Where an asylum applicant has firmly resettled in a third country prior to seeking asylum in the United States, the applicant is not eligible for asylum. See Yang v. INS, 79 F.3d 932, 934 (9th Cir.1996). Under 8 C.F.R. § 208.15:
An [applicant] is considered to be firmly resettled if, prior to arrival in the United States, he or she entered into another country with, or while in that country received, an offer of permanent resident status, citizenship, or some other type of permanent resettlement....
Living in a third country for a substantial number of years gives rise to a presumption that the applicant obtained permanent immigration status in that country. Cheo v.
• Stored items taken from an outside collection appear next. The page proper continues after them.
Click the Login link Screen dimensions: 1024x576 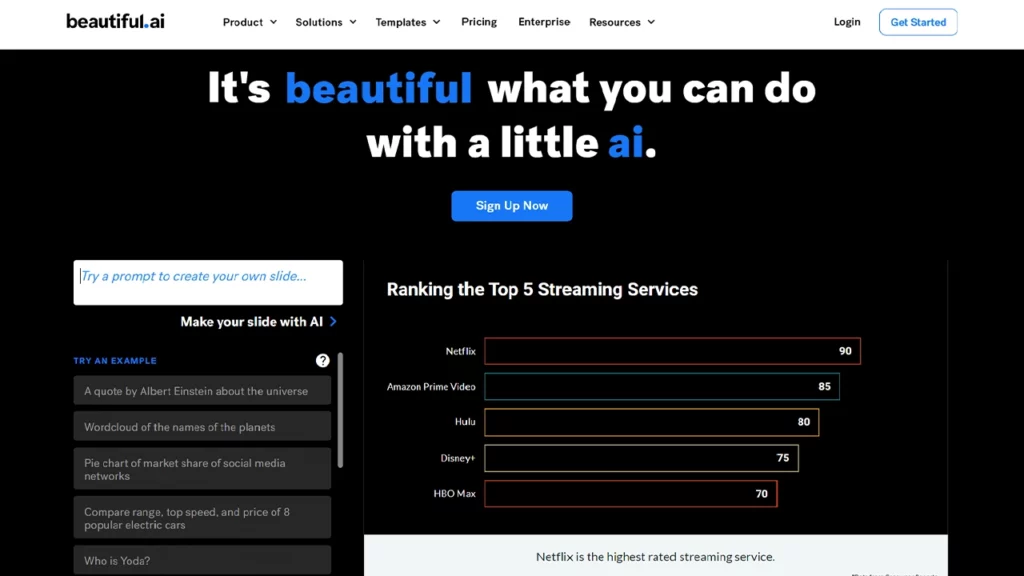coord(847,22)
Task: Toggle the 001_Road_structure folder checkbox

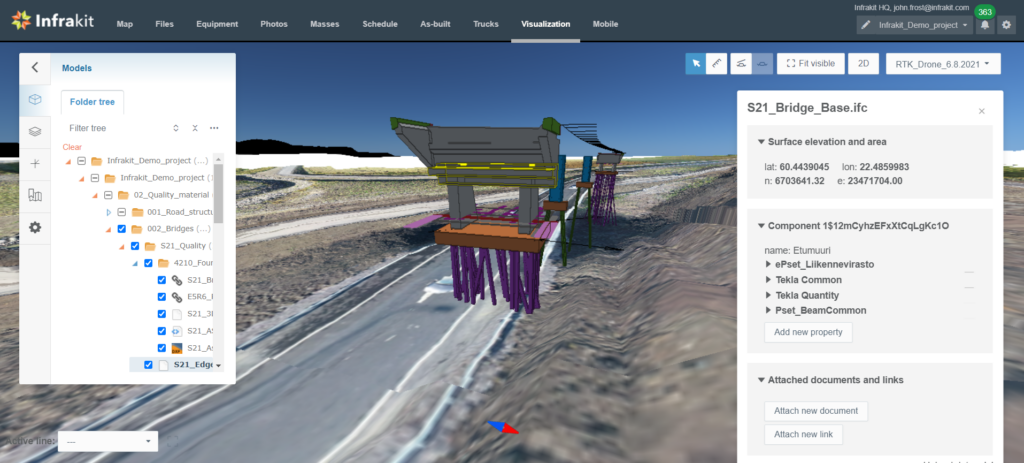Action: [x=122, y=212]
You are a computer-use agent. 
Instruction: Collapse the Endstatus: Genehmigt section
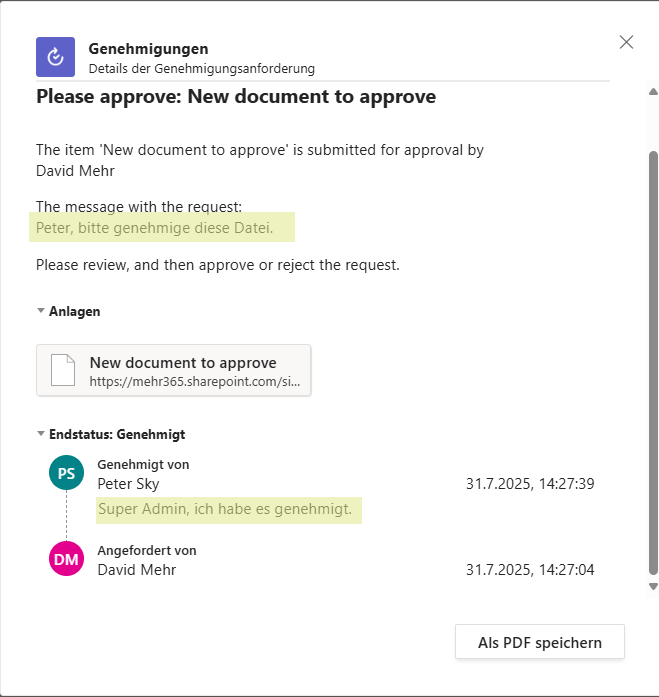click(x=41, y=433)
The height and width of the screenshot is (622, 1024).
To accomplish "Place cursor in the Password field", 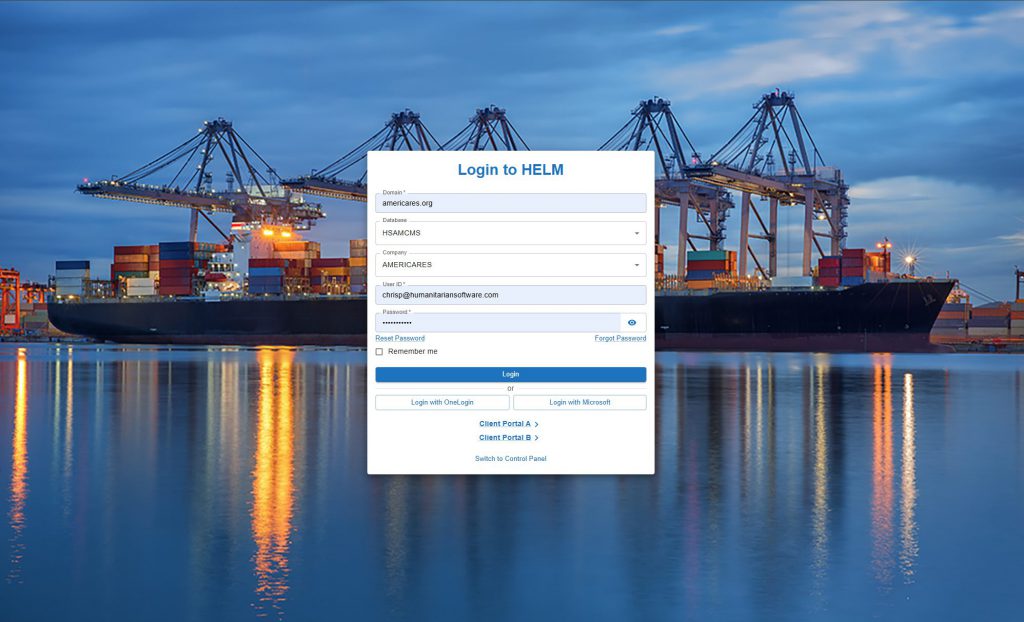I will click(495, 323).
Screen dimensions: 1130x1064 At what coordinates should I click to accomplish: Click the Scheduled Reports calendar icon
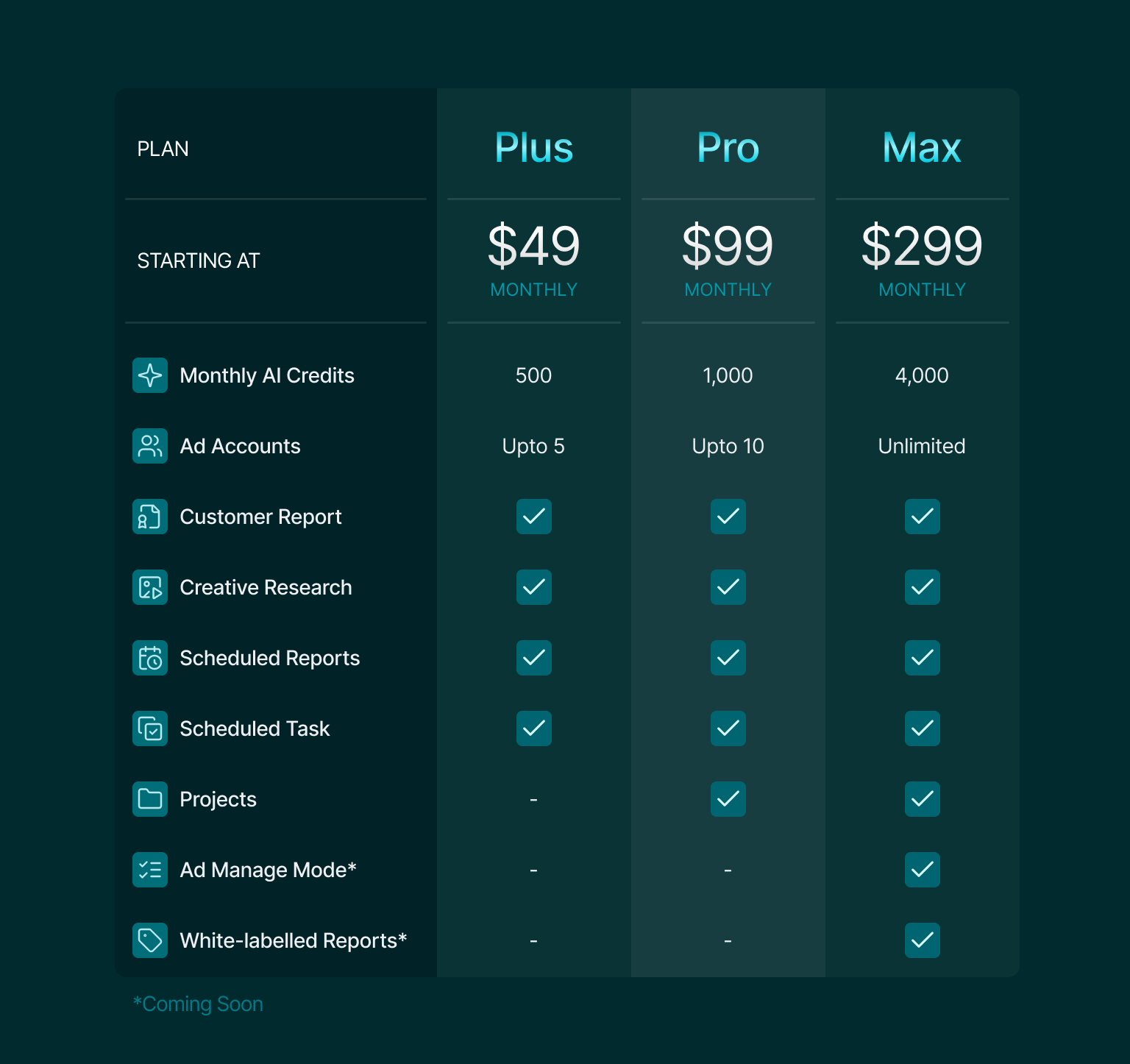click(150, 658)

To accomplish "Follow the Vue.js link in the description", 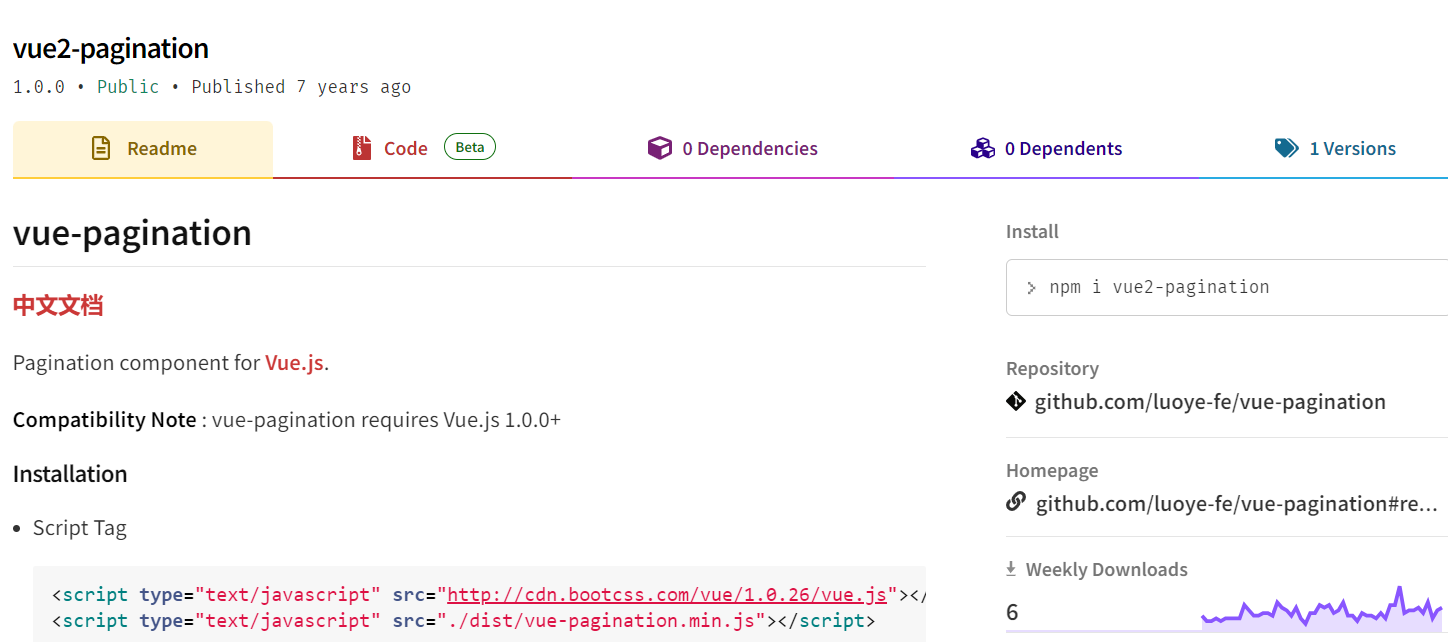I will click(x=292, y=362).
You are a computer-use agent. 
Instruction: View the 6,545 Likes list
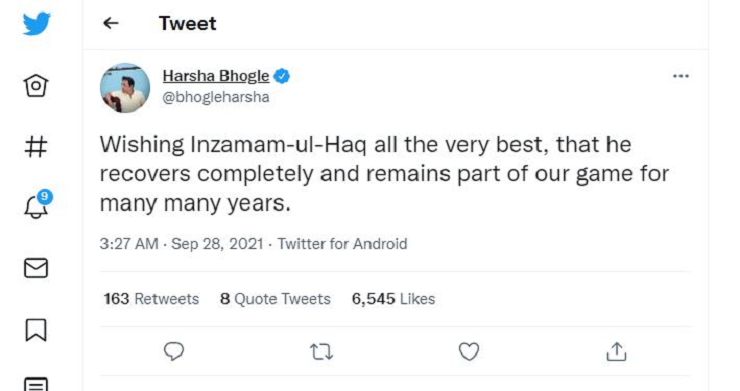(393, 298)
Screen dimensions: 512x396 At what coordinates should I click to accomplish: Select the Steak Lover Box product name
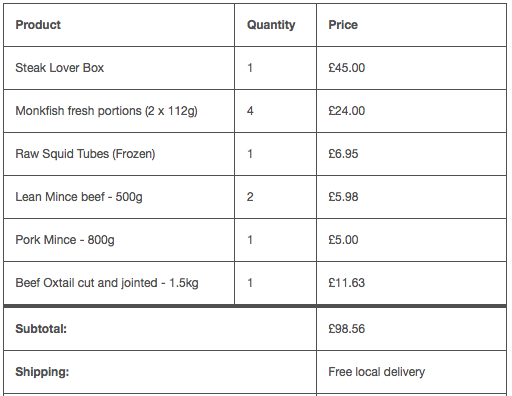(x=60, y=68)
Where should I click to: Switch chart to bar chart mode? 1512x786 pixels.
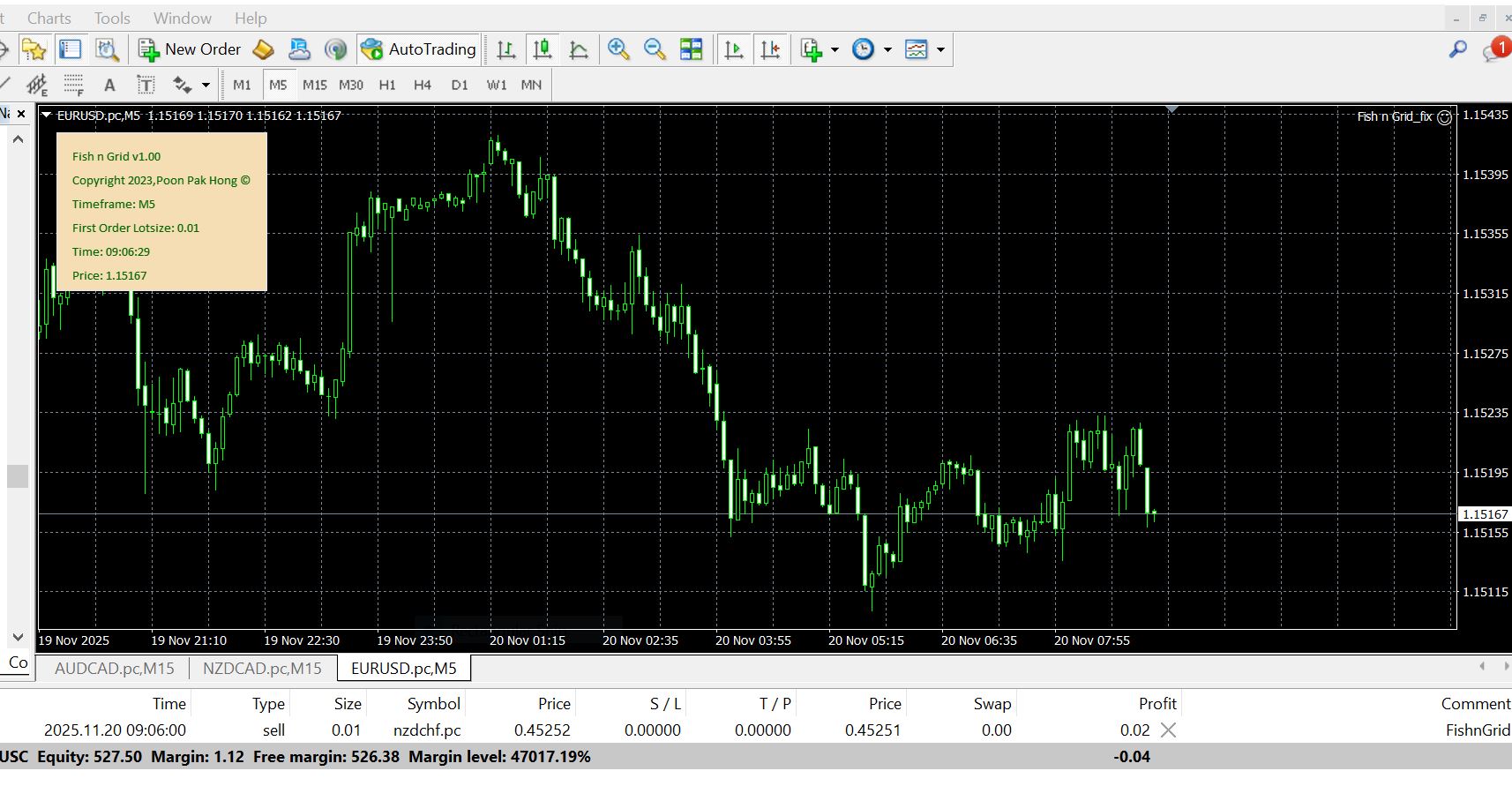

INS, 162 F.3d 1227, 1229 (9th Cir.1998); see also Yang, 79 F.3d at 935 (holding that asylum applicants were firmly resettled where they had lived in France for fourteen years and had children there).
After fleeing Iraq, Khamo lived in Mexico for ten years. He married a Mexican citizen and had children in Mexico. He managed a business there. Khamo was [964]*964firmly resettled in Mexico before he came to the United States. For that reason, he is not eligible for asylum.
AFFIRMED.
This disposition is not appropriate for publication and may not be cited to or by the courts of this circuit except as provided by Ninth Circuit Rule 36-3.